A few days later, on Tuesday, Oct. 15, as usual, we had several events from which to choose for our evening’s entertainment. There was “The French Connection” in the Cheticamp; “Fiddler’s Choice,” at the Broadmore Playhouse in Sydney; and “Close to the Floor” at Strathspay Place in Mabou. What decided us on the latter was Alasdair Codona’s presence on the bill.

Well, there was also the presence in Mabou of what we’d been told was one of the best restaurants on the island, The Mull. Lots of other folks had the same idea, because when we got there about an hour before the concert, the line was out the door and there was a 90-minute wait for a table. So we supped at a delightfully funky pub, The Red Shoe, which is also one of the more active performance spaces on Cape Breton Island — check the weekly newspaper, the Inverness Oran, for listings. (We were able to make it back to The Mull for lunch later in the week, and had a bowl of some of the best fish chowder on the planet, and a very tasty homemade burger with all the trimmings.)

Strathspey Place is a recently built performance hall, whose financing and management have been the focus of some controversy in recent months. But it’s a superb hall, with excellent acoustics and sightlines and very nice accomodations for the performers as well.

On the bill this night was a variety of dancing, beginning with a local troupe including Dawn and Margie Beaton, Cheryl MacQuarrie, Melody Cameron, Gerard Beaton, Harvey MacKinnon, Benedict MacDonald, and Mitch MacDonald. They demonstrated step dancing, Scots Four, and square dancing. A young troupe, the Ryan Dancers of Port Hawkesbury, ages 10-15, demonstrated Highland dance.

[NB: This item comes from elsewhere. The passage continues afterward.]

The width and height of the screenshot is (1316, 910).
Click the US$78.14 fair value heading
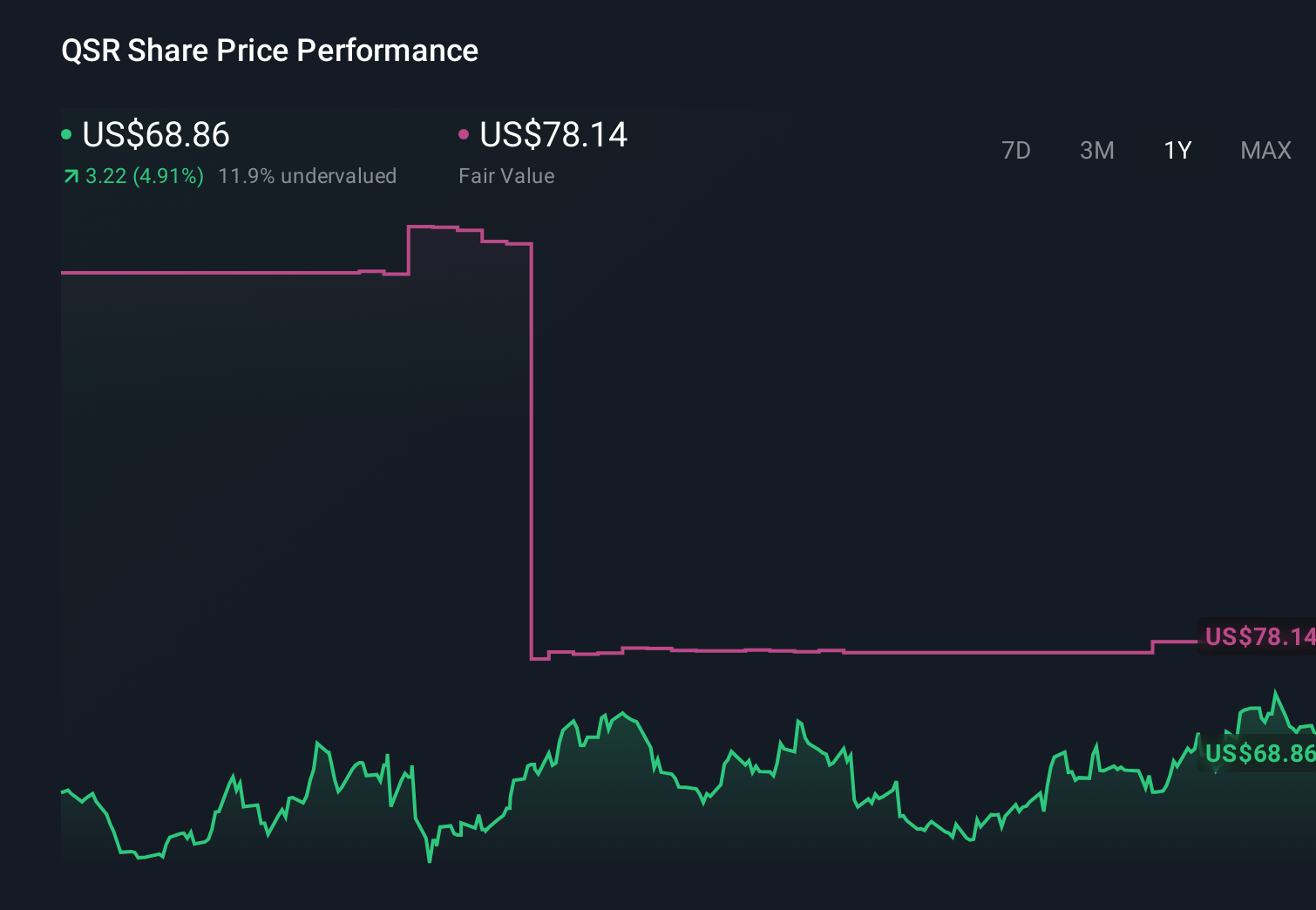click(554, 135)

Accompanists for the evening were Andrea Beaton on fiddle and her mother, Betty Lou Beaton, on piano. Betty Lou is the sister of Cape Breton’s favorite fiddler, Buddy MacMaster, which would make Andrea the cousin of the highly popular fiddler and step-dancer, Natalie MacMaster — who had just married another fiddler, Donnel Leahy, the week before the festival began. That’s just to give you some idea of the family nature of music on Cape Breton Island.

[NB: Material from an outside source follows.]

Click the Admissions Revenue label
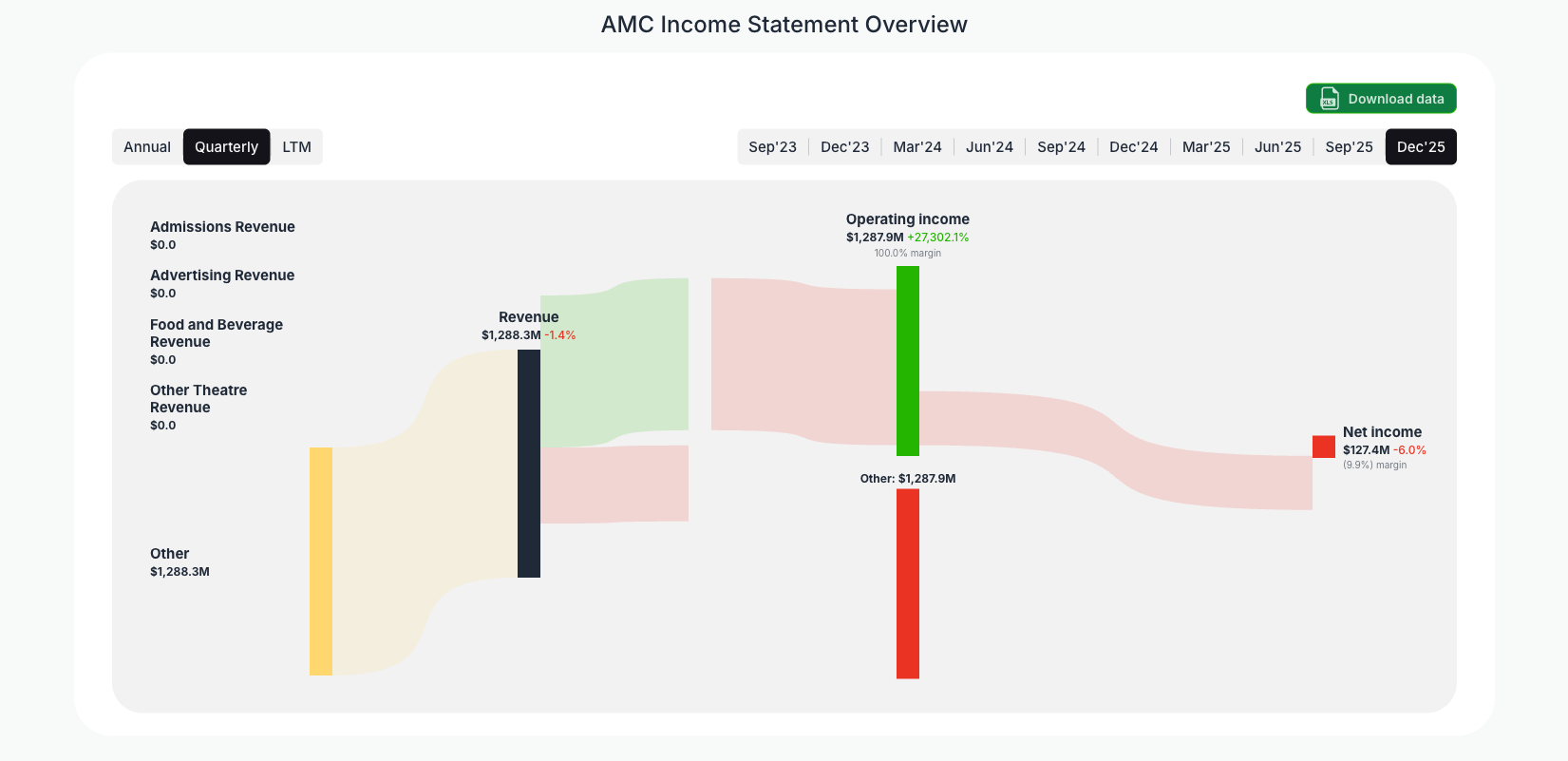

Codona began his part of the program with some Gaelic mouth music as an accompaniment to a step-dance routine by Melody Cameron of Mabou. A little later, Codona demonstrated a step-dance collected from the Hebrides in the early ’50s, after he explained how step-dancing had mostly died out in Scotland by the 1950s, and was reintroduced to the Scots by dancers from Cape Breton.

The North Carolina-based quartet Cucanandy brought a lively mix of Celtic music and Celtic-influenced dance to the program. After a couple of instrumental numbers featuring the dual flutes of Mike Casey and Malke Rosenfeld, along with Stephanie Johnston on guitar and the irrepressible Jason Cade on fiddle, Rosenfeld put down her flute and started dancing. A member of the globe-trotting Footworks Percussive Dance Ensemble, Rosenfeld is a dazzler of a dancer. She combines elements of Cape Breton-style step with the jazzy swing of tap and the down-home earthiness of Appalachian clogging. Cucunandy’s music, too, is a toe-tapping amalgam of Scottish and American roots styles.

The whole point of this “Close to the Ground” program was to highlight the closeness of the various roots and branches of Celtic, Cape Breton and American Southern music and dance. It was brought beautifully home when Codona joined Cucunandy, to sing along on a Gaelic song that the came from North Carolina in the mid-18th Century. Not to leave out the Irish, Cucunandy finished up the main set with their arrangement of a slip-jig, which they had rearranged to a 7/8 time signature, instead of the usual 9/8 for s slip-jig.

The finale was one of the best of the week, with all the dancers coming back to take one more turn, to the combined music of Cucunandy and the Beatons. From Mabou it was about an hour’s drive back to St. Anns for a little late-night music and fellowship at the Festival Club … but that’s a story for another time.

(October 15, 2002)

Gary Whitehouse

Gary has been reviewing music, books and more at the Green Man Review since sometime in the previous Millennium. He lives in a mostly hipster-free part of Oregon, where he enjoys dogs, books, music, the outdoors, and craft beer, cider, and coffee.